The Nintendo DS version features battle sequences that make use of the console's dual screen setup for an easy view of the action. The port also includes a number of new additions. A number of characters from other Front Mission titles were added to the game's storyline, such as Griff Burnam and Glen Duval. New parts and weapons from other Front Mission entries were added. This version also boasted nine secret missions that further expanded the storyline.

=== Front Mission 1st: Remake ===
A further remake of Front Mission 1st, titled Front Mission 1st: Remake, was developed and published by Forever Entertainment for the Nintendo Switch on November 30, 2022. Ports to PlayStation 4, PlayStation 5, Windows, Xbox One, and Xbox Series X/S were released on June 30, 2023.

==Reception==
===Critical reception===

In April 1995, Famitsu magazine gave the Super Famicom version of the game first a 9 out of 10 and later an 8 out of 10 in their Reader Cross Review. Mega Fun gave the game a Gold for an import game.

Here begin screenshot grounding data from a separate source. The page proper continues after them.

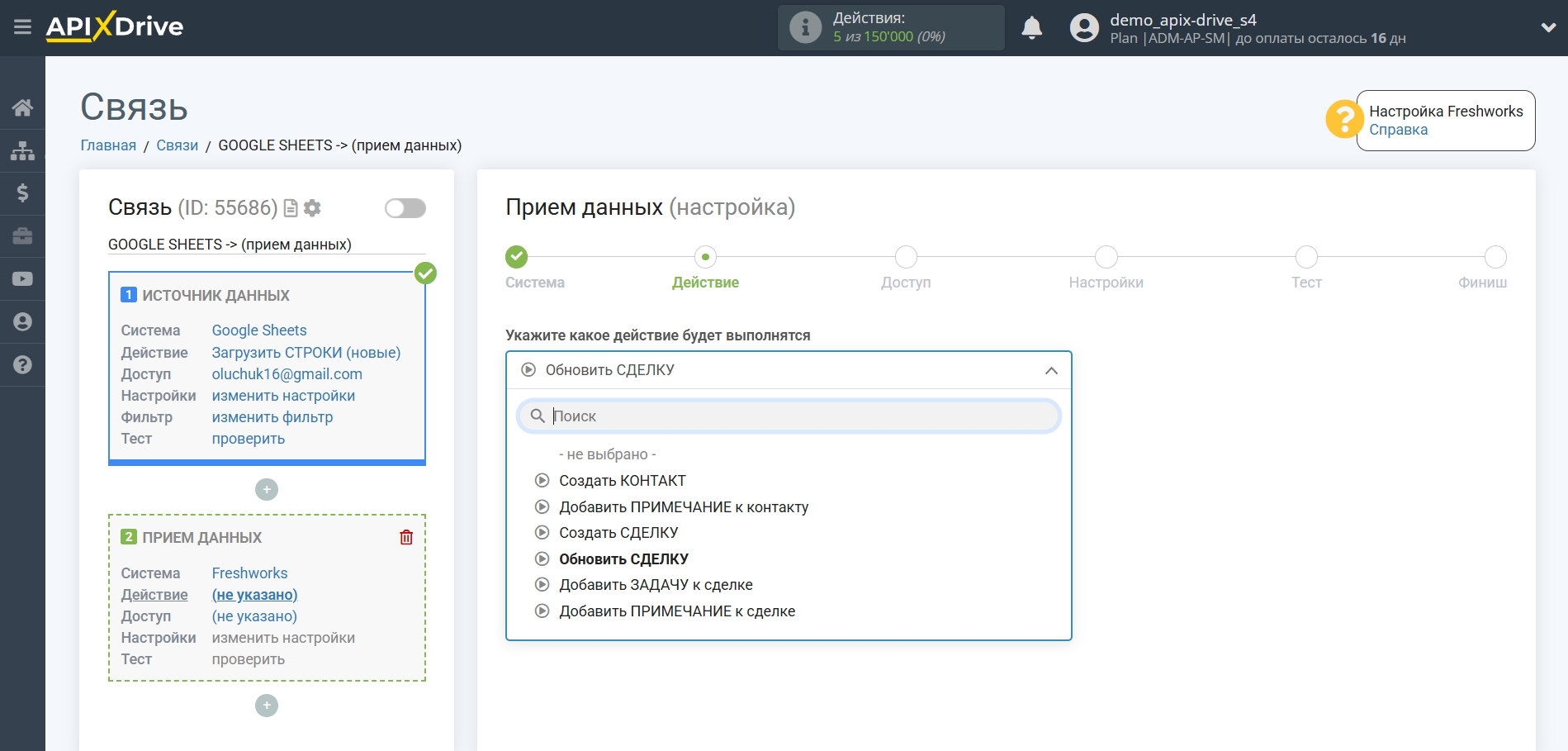Click the copy document icon next to connection ID
1568x751 pixels.
(291, 208)
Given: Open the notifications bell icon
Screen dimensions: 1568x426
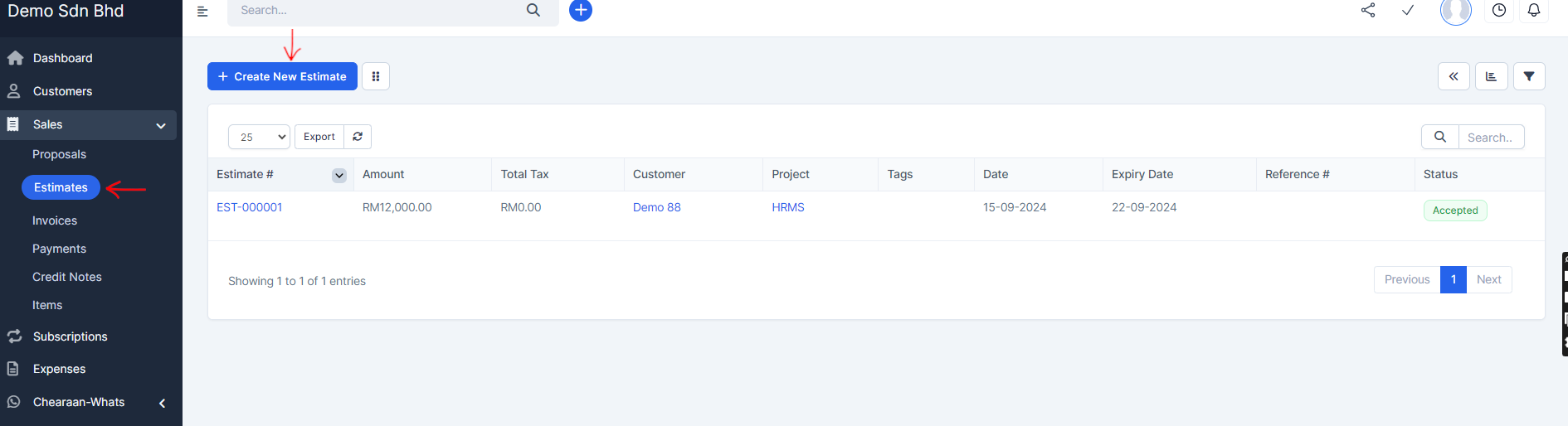Looking at the screenshot, I should (1534, 11).
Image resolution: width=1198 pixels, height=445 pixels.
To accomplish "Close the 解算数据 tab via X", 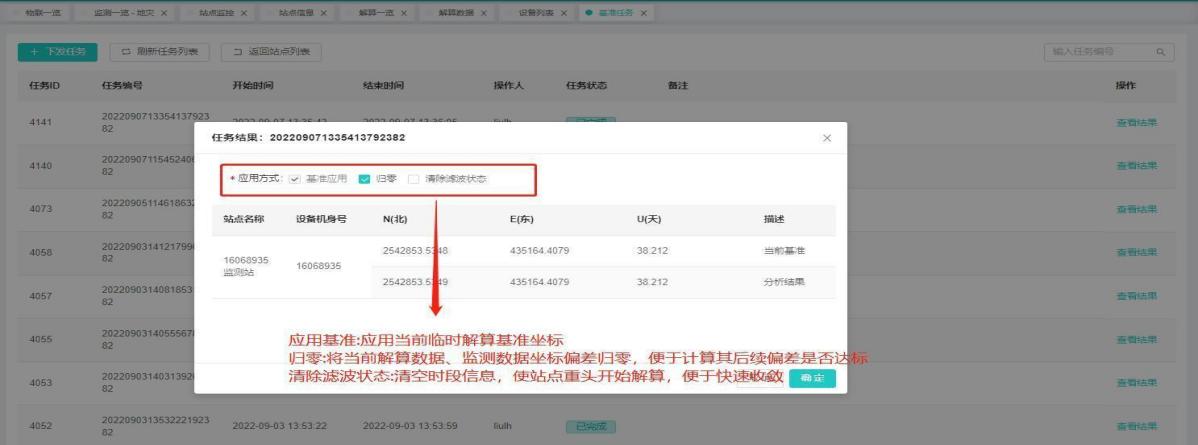I will coord(483,13).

The Nintendo DS version received average reviews from critics. IGNs Mark Bozon commended the games "options", "depth", and "customization" compared to other DS tactics games, but was disappointed at the lack of online play, calling it a pure port. Nintendo Power called the game "a stark, futuristic Advance Wars without the happy combatants and vehicle variety."

Aggregate score
| Aggregator | Score |
|---|---|
| Metacritic | DS: 72/100 Switch: 69/100 |

Review scores
| Publication | Score |
|---|---|
| 1Up.com | 75/100 (NDS) |
| Eurogamer | 7/10 (NDS) |
| Famitsu | 31/40 (SNES) 30/40 (WS) 28/40 (PS1) |
| Game Informer | 70/100 (NDS) |
| GameRevolution | C+ (NDS) |
| GameSpy | 4/5 (NDS) |
| GamesRadar+ | 3.5/5 (NDS) |
| IGN | 78% (NDS) |
| Nintendo Life | 9/10 (SNES) |
| Nintendo Power | 65/100 (NDS) |
| Mega Fun | 86/100 (SNES) |
| Video Games | 85% (SNES) |
| Super Play | 88% (SNES) |
| Consoles + | 93/100 (SNES) |
| CD Consoles | 17/20 (SNES) |

===Sales===
The original Front Mission was a huge success in Japan, selling over 500,000 copies. Next Generation reported sales of 530,000 copies.

By the end of 2007, the Nintendo DS version sold 57,153 copies in Japan.